Es la especialidad de la casa. Desde que escaparan del laboratorio de OMA, la oficina de Rem Koolhaas a principios de los 1990, Maas, van Rijs y de Vries han entendido que el nuestro es un mundo de imágenes y datos, y, con gran éxito, han hecho de ambos el capital simbólico de su arquitectura. El Depot reitera ese modus operandi: la interpretación literal y heterodoxa de los requisitos funcionales con una vestimenta audaz. Quizá el valor de MVRDV resida, así, en su capacidad de mantener durante años una idea tan inmediata como la del Boijmans sin caer en la tentación de embellecerla. El resultado es banal y provocativo. Es lo que se pretende.

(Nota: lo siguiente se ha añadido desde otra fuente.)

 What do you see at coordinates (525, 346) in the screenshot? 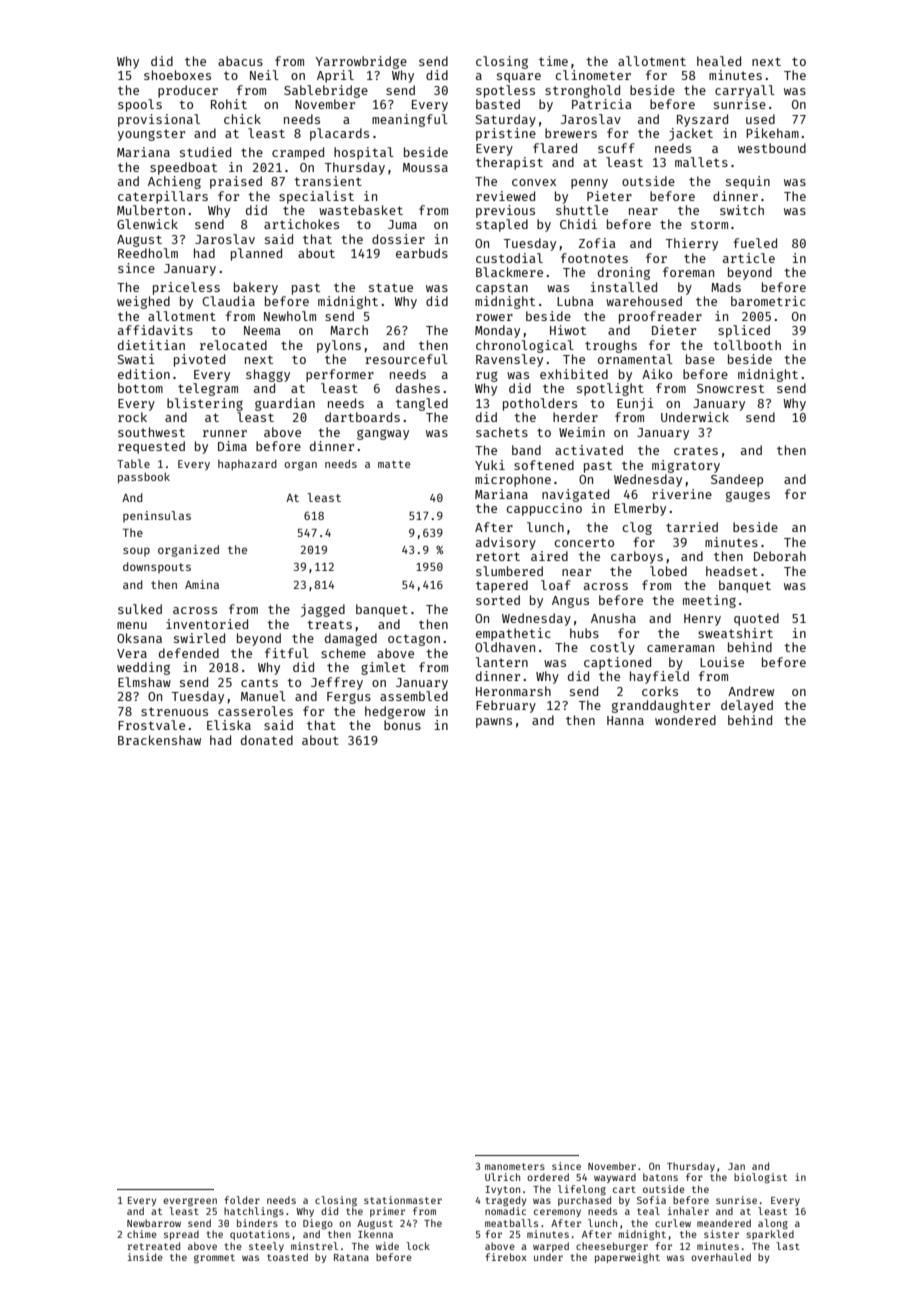
I see `chronological` at bounding box center [525, 346].
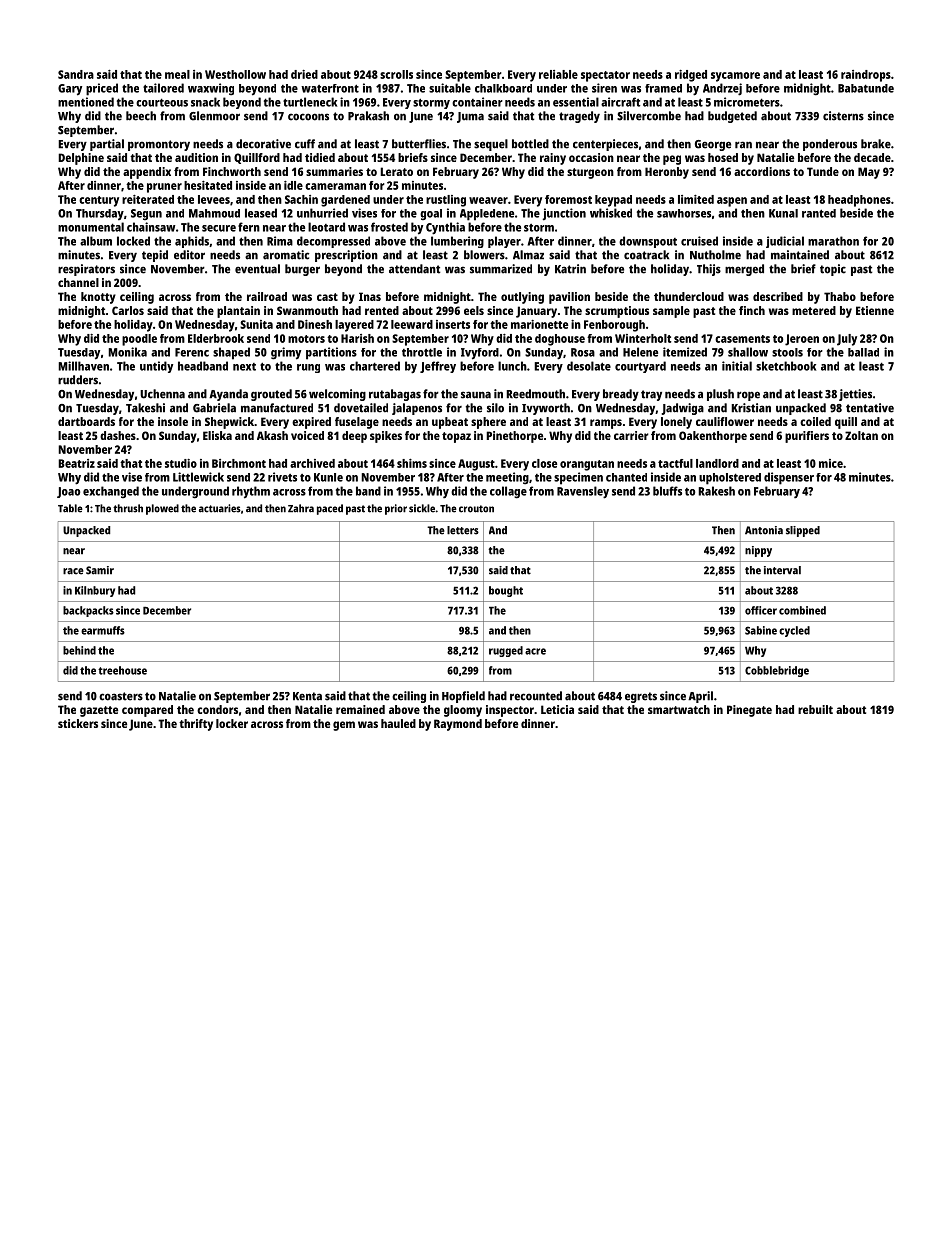 This document has height=1233, width=952. What do you see at coordinates (308, 117) in the document?
I see `cocoons` at bounding box center [308, 117].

Pero, probablemente, esta sea una forma equivocada de entender el edificio. En la arquitectura de MVRDV todo, lo bueno y lo malo, va junto. Puede que el Depot sea lo que necesita Róterdam, y que, amén de garantizar la preservación de los fondos, que es lo que se le ha pedido, sea también un imán de turistas de entretiempo. De hecho, solo cuando se empeña en ser otra cosa que un almacén con aire de gigantesco juguete sexual resulta algo forzado. Su abismo ‘piranesiano’ –de Piranesi: el cliché de los arquitectos cuando tienen un gran vacío con jaleo de escaleras– o su énfasis en el discurso de la transparencia son meros ejemplos de esos excesos retóricos.
Para el público general, el contacto con las obras quizá resulte un tanto de escaparate, solo que en vez de bolsos y zapatos, que también –el Bojmans expone diseño–, lo que se ve es arte. No cabe escándalo: entre las piezas, un Warhol nos recuerda que no es que los mercaderes hayan entrado en el templo, sino que somos nosotros quienes pretendemos celebrar misa en el mercado, y que aprovechar un depósito de arte para obtener visibilidad es lo que demandan los tiempos. La fotografía que nos devuelve la fachada del Depot no es casual: un selfie.